(Stored records)
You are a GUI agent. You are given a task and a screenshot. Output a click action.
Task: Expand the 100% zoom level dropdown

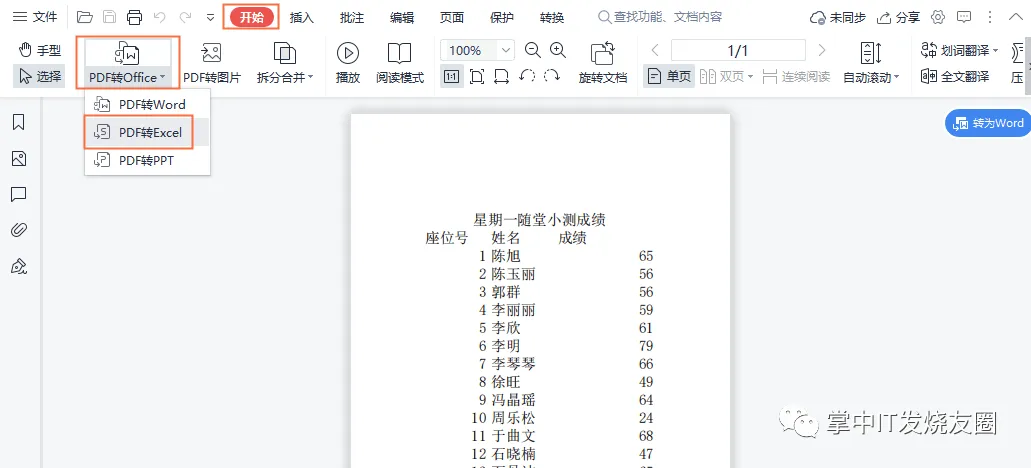click(x=505, y=50)
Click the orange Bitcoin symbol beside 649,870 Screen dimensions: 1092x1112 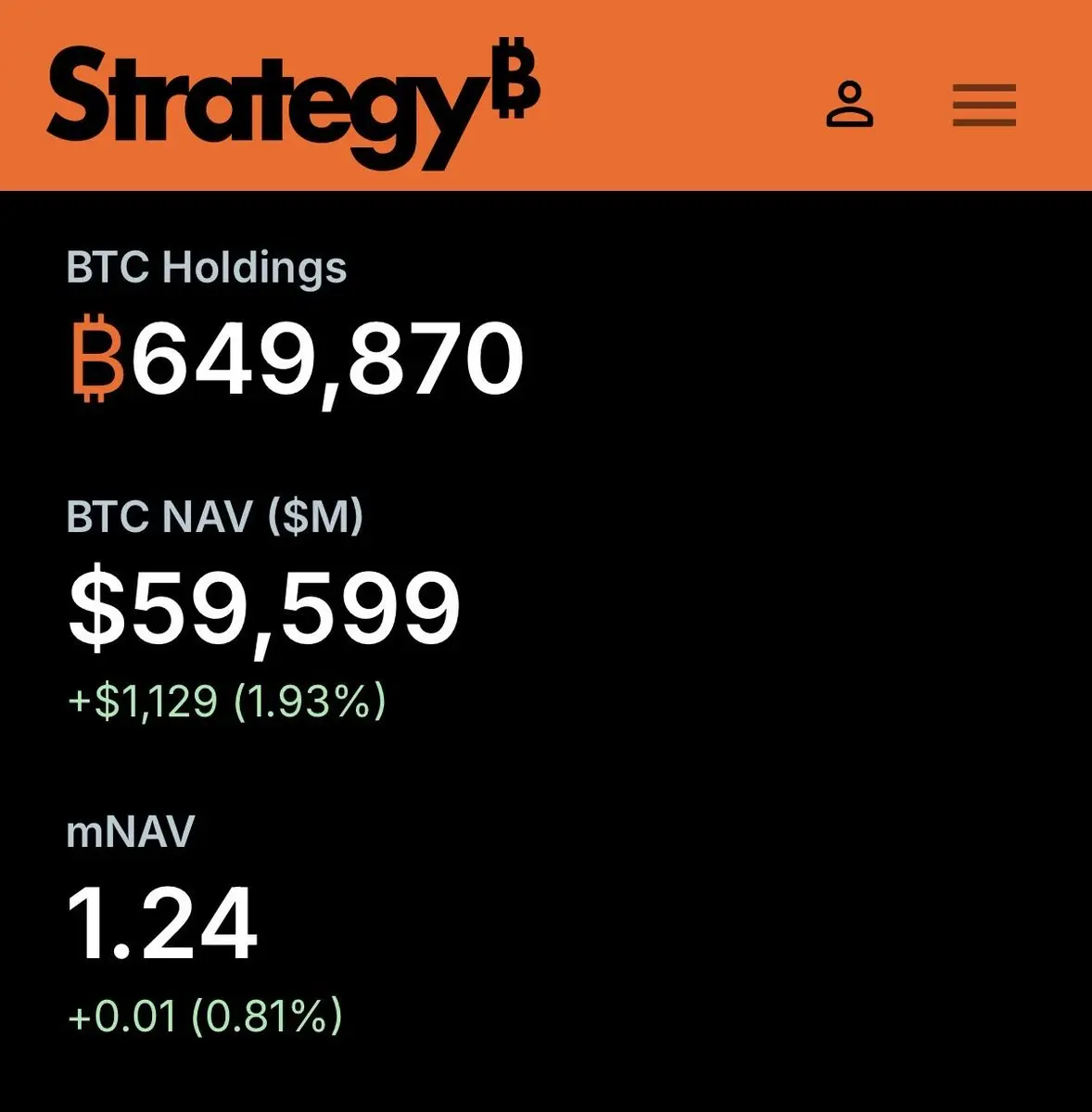coord(97,359)
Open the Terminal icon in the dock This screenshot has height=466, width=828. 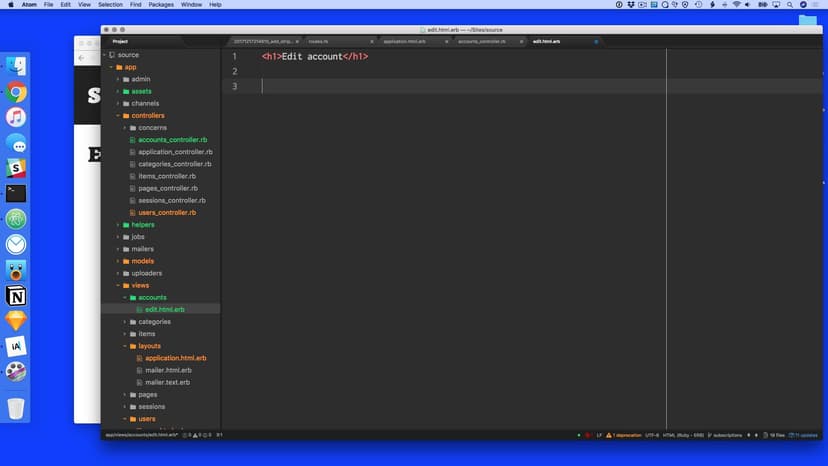coord(16,194)
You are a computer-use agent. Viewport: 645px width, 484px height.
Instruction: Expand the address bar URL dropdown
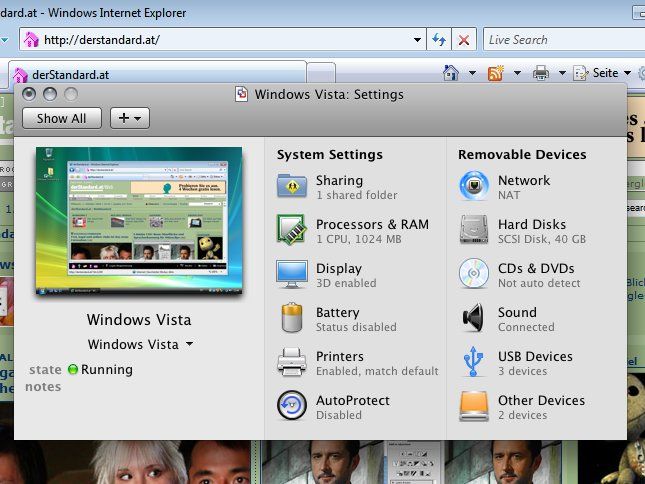tap(418, 40)
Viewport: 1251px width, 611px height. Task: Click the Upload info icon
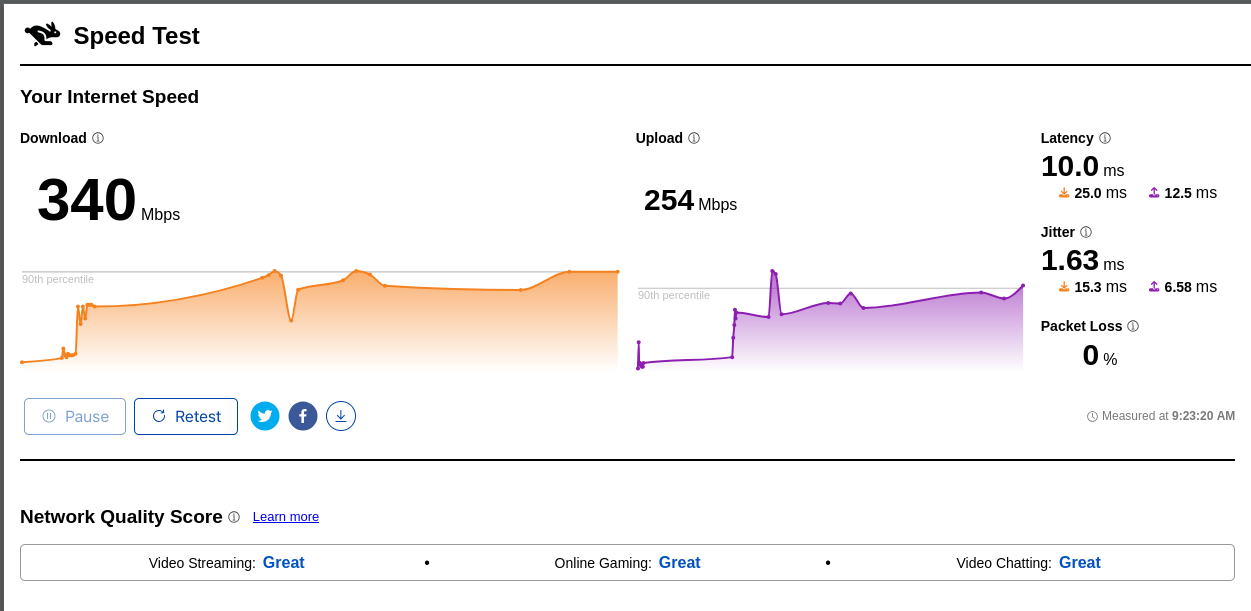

## EXERCISE OBJECTIVE:
Exactly the lines from the one that contains "Instruction: Expand the" through the last line of the records should be set down, and the pictures should be dropped.

## WRITTEN SOLUTION:
Instruction: Expand the address bar URL dropdown
tap(418, 40)
Viewport: 1251px width, 611px height. Task: Click the Upload info icon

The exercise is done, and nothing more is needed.